Предположим даже, что «какой-нибудь остервенившийся историограф, — пишет Салтыков в четвертом письме... — нигилистов истребил, коммунистов разорил, демократов разгромил, науку упразднил» и вот теперь торжествует, почивает на лаврах и танцует канкан. Но канкан легко и беспрепятственно танцуется где-нибудь в петербургских увеселительных заведениях, а не здесь, в провинции. Мы, провинциалы, «слишком стеснены окружающими сиволапыми мужиками, чтоб иметь возможность поднимать ноги до надлежащего уровня». Вот от этих-то сиволапых мужиков и исходят всяческие неурядицы и возникают всевозможные преткновения, которые требуют «непременной и безотлагательной работы мозгов; возбуждаются вопросы, тоже без участия мозгов отнюдь не разрешимые; среда сиволапых дает себя чувствовать все стеснительнее и стеснительнее».
И тут историограф начинает воздвигать твердыни, укрепления и окопы, дабы скрыться за ними, закупориться как в бутылке от ужасной необходимости «двигать мозгами» ввиду наплыва сиволапых мужиков. Что же это за твердыни? «Тут есть и насилие, и самоуправство, и безответственность поступков, и бесцеремонное отношение к человеческой личности. И весь этот хлам, весь этот брак кой-как слеплены собственными слюнями историографов».
Но можно ли отсидеться в таких глуповских твердынях, можно ли надеяться на их непреоборимость? И тут историографы находят себе опору в паразитическом «чужеядстве» — «этом вреднейшем наследстве нашего прошлого».

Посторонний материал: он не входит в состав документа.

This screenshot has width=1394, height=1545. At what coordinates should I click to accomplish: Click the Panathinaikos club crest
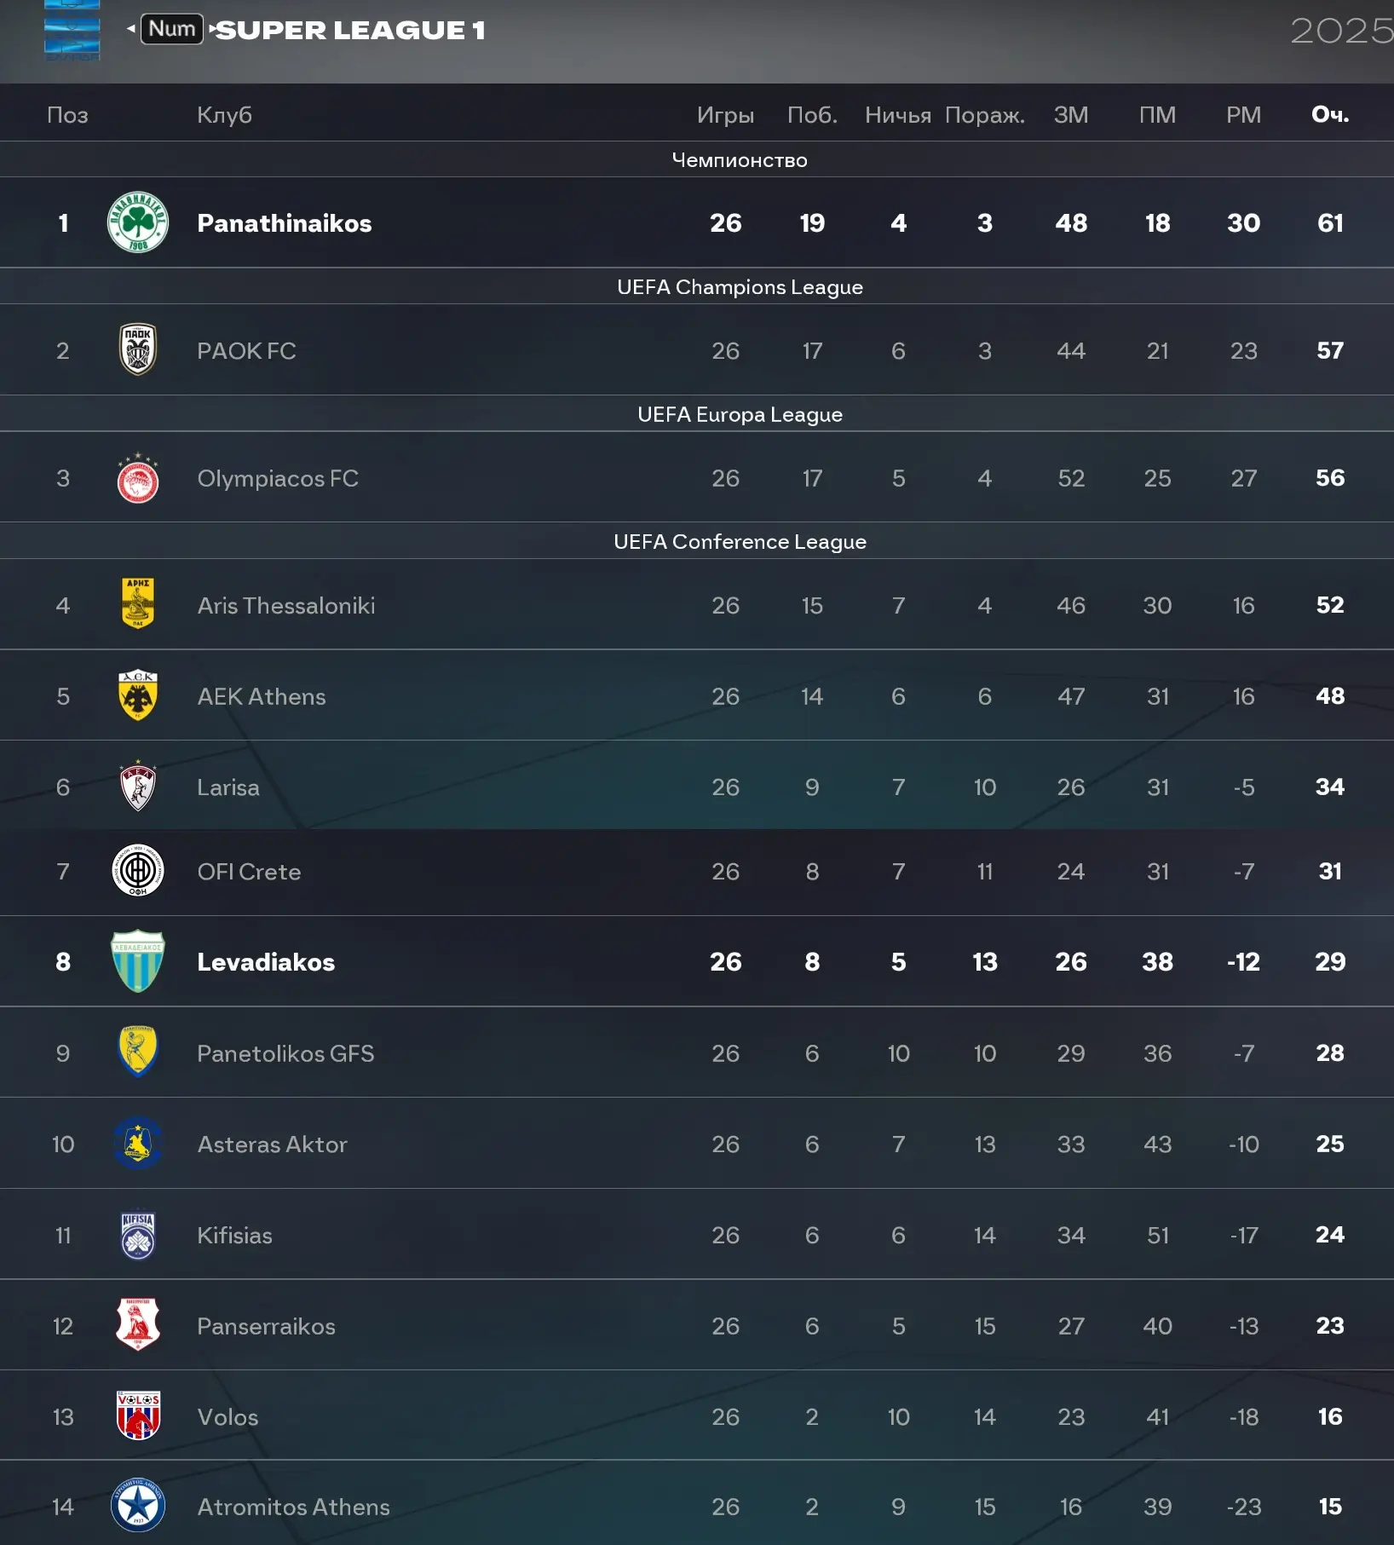click(138, 222)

Салтыков, провинциальный чиновник, хорошо помнил, как в совсем недавнее, дореформенное время, чужеядство заполняло собою каждодневное бытие целых губерний. Почти с ужасом вспоминаются автору «Писем о провинции» многочисленные губернские и уездные виртуозы по части зверства, устроивания внезапных смертей, выдумывания небывалых преступлений и, напротив, сокрытия преступлений действительных, бывалых. Воровство и казнокрадство считались чуть ли не подвигом, ими открыто хвастались, в них не видели ничего безнравственного. Закон, конечно, существует, но имеются тысячи способов обойти его: дела о преступлениях исчезали, присутственные места сгорали со всеми уликами, необозримыми ворохами дел и бумаг. Много раз бился Салтыков, ревизуя местные учреждения, и не раз ему доводилось упираться в стену, в которую как ни стучи, ни до какого ответа не достучишься...
Салтыков опять вспоминает 19 февраля. «Всему этому беспутному, бессознательному и ненужному злодейству, всем этим подвигам тьмы и бессмысленного варварства положило безвозвратный конец 19 февраля. Как бы ни были обширны наши притязания к жизни, мы не можем не удивляться великости этого подвига. Разом освободить из плена египетского целые массы людей, разом заставить умолкнуть те скорбные стоны, которые раздавались из края в край по всему лицу России — такое дело способно вдохнуть энтузиазм беспредельный!» И таким энтузиазмом «освобождения» и «возрождения» был действительно проникнут на рубеже пятидесятых-шестидесятых годов Михаил Евграфович Салтыков — один из замечательнейших деятелей крестьянской реформы — освобождения от бесправия и рабства «сиволапого мужика». Салтыков, однако, не заблуждался относительно характера самого реального «историографского» проведения реформы, последующих ее результатов, все более и более выяснявшихся. Салтыков понимал, что дело далеко не кончено. Ведь «за работой освобождения» должна следовать «работа организации». Недостаточно провозгласить реформы, надо сделать их достоянием народных масс, для которых, собственно, они и задумываются и проводятся. И тут, оказывается, что чужеядство-крепостничество не умерло! Оно, одевшись в мантию консерватизма, тормозит правильное развитие реформ, хотя кое-кому представляется, что консерватизм будто бы несет в себе нечто здравое, а, кроме того, надо же куда-нибудь пристроить, как-нибудь определить то сословие, которое, собственно, и символизирует чужеядство, то есть дворянское сословие.
Но тем самым закрываются глаза на самое страшное, почти непоправимое — трагедию народа, истратившего свои творческие и творящие силы под бременем чужеядства. «Совесть и память шепчут нам, что, идя об руку с чужеядством, мы дошли, наконец, до глухой стены; что благодаря чужеядству гений народный, не развернувшись, уже увядает, как будто, испив до дна чашу рабства, он в то же время оставил в ней и все свои силы».
В октябрьской книжке «Отечественных записок», последним в 1868 году, было напечатано шестое «Письмо о провинции» — полная боли и страсти и в то же время глубокой мысли защита «сиволапого мужика» от позорных обвинений историографов.